Don’t get me wrong. It’s a very good read. The characters are well-drawn, the situation certainly tense. But it’s 500 pages long and could have been cut by about, oh…400 of those pages. This is a novella engorged to novel length.
In many ways, it reminded me of Stephen King’s short story, "The Raft," published in his anthology Skeleton Crew. In that story, about 20-30 pages if I remember right, a handful of people swim out to a moored raft in the middle of a lake, only to find that they are trapped there by a spot on the water that resembles an oil slick, but moves independently and with thought, and which dissolves the flesh of anyone unlucky enough to contact it.

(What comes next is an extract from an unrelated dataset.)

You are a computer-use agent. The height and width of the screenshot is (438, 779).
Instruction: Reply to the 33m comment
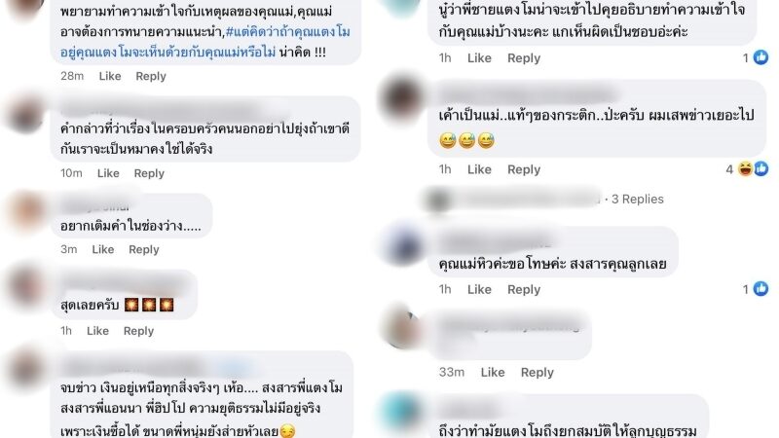(538, 373)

In The Ruins, a handful of people go to some ancient ruins near Cancun, Mexico only to find themselves trapped there by vines that move independently, can mimic sounds and even human voices, and which dissolve the flesh of anyone unlucky enough to get trapped by them. Also, like "The Raft" the entire story here could be staged as a play. Aside from a brief prologue in a beach resort, a short tale of the journey to the ruins, and a brief trip into a hole in the ground, all of the action takes place in one setting.

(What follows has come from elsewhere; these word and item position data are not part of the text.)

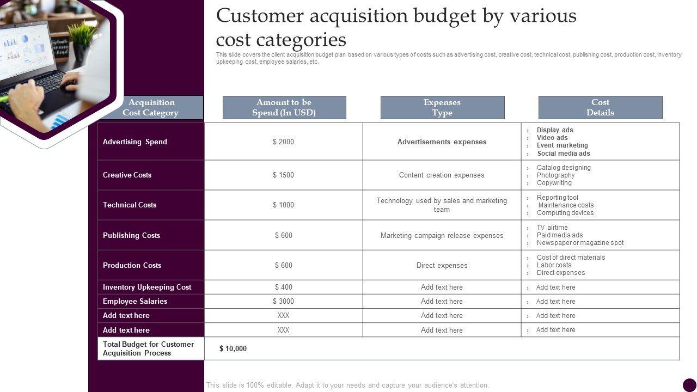Viewport: 697px width, 392px height.
Task: Click the bullet arrow beside Display ads
Action: [528, 131]
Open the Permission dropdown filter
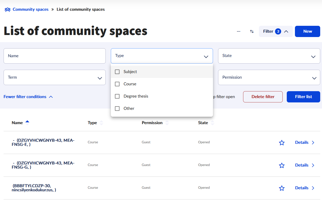The height and width of the screenshot is (201, 322). (x=269, y=77)
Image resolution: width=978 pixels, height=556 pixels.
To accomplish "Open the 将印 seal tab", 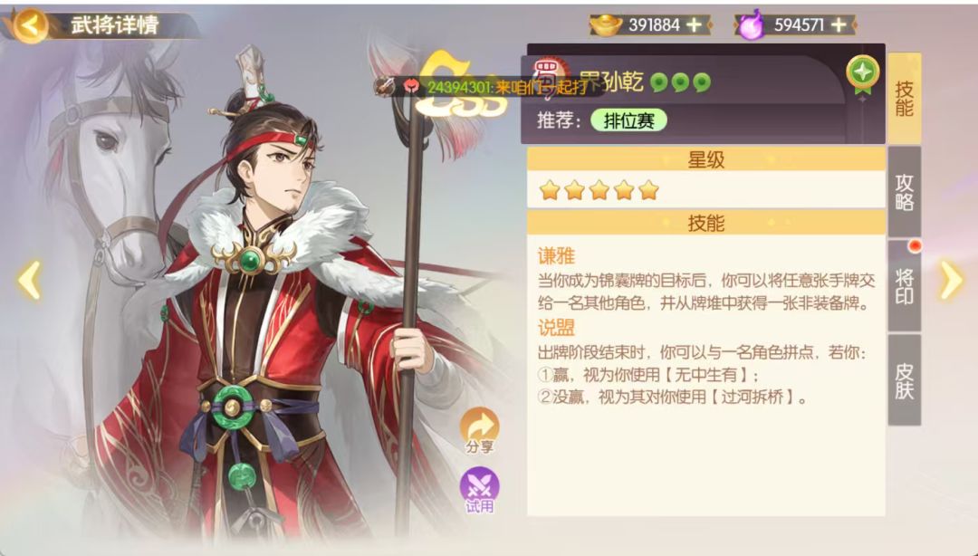I will tap(905, 286).
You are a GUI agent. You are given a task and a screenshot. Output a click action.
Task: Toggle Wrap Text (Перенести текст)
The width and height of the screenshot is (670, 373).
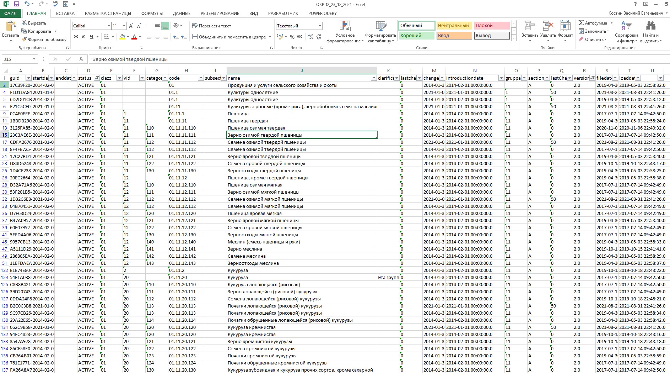click(211, 26)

What is missing from The Ruins, aside from any real action, is a reason. Sure, we’re given a reason for the five intrepid vacationers to be there. But the murderous vines are never explained. What are they? Where are they from? I’ve read every page and I still don’t know.
What we have here is nihilism. Things happen, but there is never a reason for it. The book is little more than an excuse to describe some gruesome deaths. Since there is no point to the deaths, then everything leading up to it is rendered pointless as well. The essence of tragedy is when bad things happen to people for whom the reader cares. The endings of, say, Nevil Shute’s On the Beach or Daniel Keyes’ Flowers For Algernon are certainly sad, even depressing. But the ending of The Ruins just makes me wonder why I went through 500 pages to get to this point. The ending is not pathos as it is in the Shute or Keyes book. It’s just bleak.

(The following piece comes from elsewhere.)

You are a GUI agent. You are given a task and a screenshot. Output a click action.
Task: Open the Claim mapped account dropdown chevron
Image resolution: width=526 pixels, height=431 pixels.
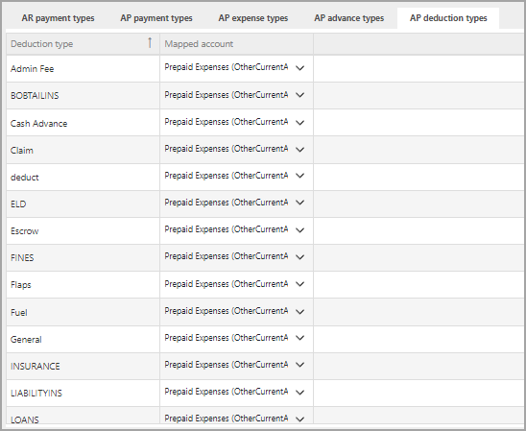point(299,149)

The book is a diverting read. It’s certainly a fast read, like a Dean Koontz or Stephen King book. You could do a lot worse than to curl up in bed on a rainy weekend and lose yourself in this world (you could be reading a James Patterson novel, for instance), and once you start the book is pretty compelling. It’s no-holds-barred horror in the tradition of other "go-straight-for-the-throat-and-don’t-let-go" writers like James Herbert or the team of John Skipp and Craig Spector, and it shares something of the latter duo’s dark world view (but not their sense of humor which lightened even gloomfests like The Bridge). But when it’s over you may just find yourself asking why you didn’t read something else.
Read it if it’s there and you like a decently scary story that doesn’t require too much thought.